Write down each entry again, exactly as it reads.
---------- Listed records ----------
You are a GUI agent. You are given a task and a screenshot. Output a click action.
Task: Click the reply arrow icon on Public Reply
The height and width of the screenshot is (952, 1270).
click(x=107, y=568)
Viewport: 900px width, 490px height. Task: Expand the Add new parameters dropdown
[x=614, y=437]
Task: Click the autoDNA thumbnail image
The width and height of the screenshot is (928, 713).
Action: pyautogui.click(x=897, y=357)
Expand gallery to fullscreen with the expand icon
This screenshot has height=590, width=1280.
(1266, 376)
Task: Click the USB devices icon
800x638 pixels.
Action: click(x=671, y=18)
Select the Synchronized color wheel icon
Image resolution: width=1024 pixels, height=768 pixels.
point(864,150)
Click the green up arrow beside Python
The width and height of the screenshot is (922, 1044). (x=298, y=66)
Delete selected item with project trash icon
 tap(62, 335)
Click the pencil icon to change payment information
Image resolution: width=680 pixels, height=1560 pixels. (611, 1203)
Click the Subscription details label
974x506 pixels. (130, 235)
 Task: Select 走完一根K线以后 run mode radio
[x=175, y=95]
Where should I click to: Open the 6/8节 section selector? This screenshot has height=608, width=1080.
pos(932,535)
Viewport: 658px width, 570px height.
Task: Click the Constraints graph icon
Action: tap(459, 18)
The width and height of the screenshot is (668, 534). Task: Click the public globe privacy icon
----------
Result of the task:
You are a GUI agent. You are given a task and a screenshot. Output a click action.
Task: Click the reply arrow icon on Public Reply
The height and width of the screenshot is (952, 1270).
click(x=107, y=568)
Viewport: 900px width, 490px height. Task: Expand the Add new parameters dropdown
[x=614, y=437]
Task: Click the autoDNA thumbnail image
The width and height of the screenshot is (928, 713).
Action: pyautogui.click(x=897, y=357)
Expand gallery to fullscreen with the expand icon
This screenshot has height=590, width=1280.
(1266, 376)
Task: Click the USB devices icon
800x638 pixels.
Action: click(x=671, y=18)
Select the Synchronized color wheel icon
Image resolution: width=1024 pixels, height=768 pixels.
point(864,150)
Click the green up arrow beside Python
The width and height of the screenshot is (922, 1044). (x=298, y=66)
Delete selected item with project trash icon
 tap(62, 335)
Click the pencil icon to change payment information
Image resolution: width=680 pixels, height=1560 pixels. (611, 1203)
Click the Subscription details label
974x506 pixels. (130, 235)
 Task: Select 走完一根K线以后 run mode radio
[x=175, y=95]
Where should I click to: Open the 6/8节 section selector? This screenshot has height=608, width=1080.
pos(932,535)
Viewport: 658px width, 570px height.
Task: Click the Constraints graph icon
Action: tap(459, 18)
The width and height of the screenshot is (668, 534). Task: Click the public globe privacy icon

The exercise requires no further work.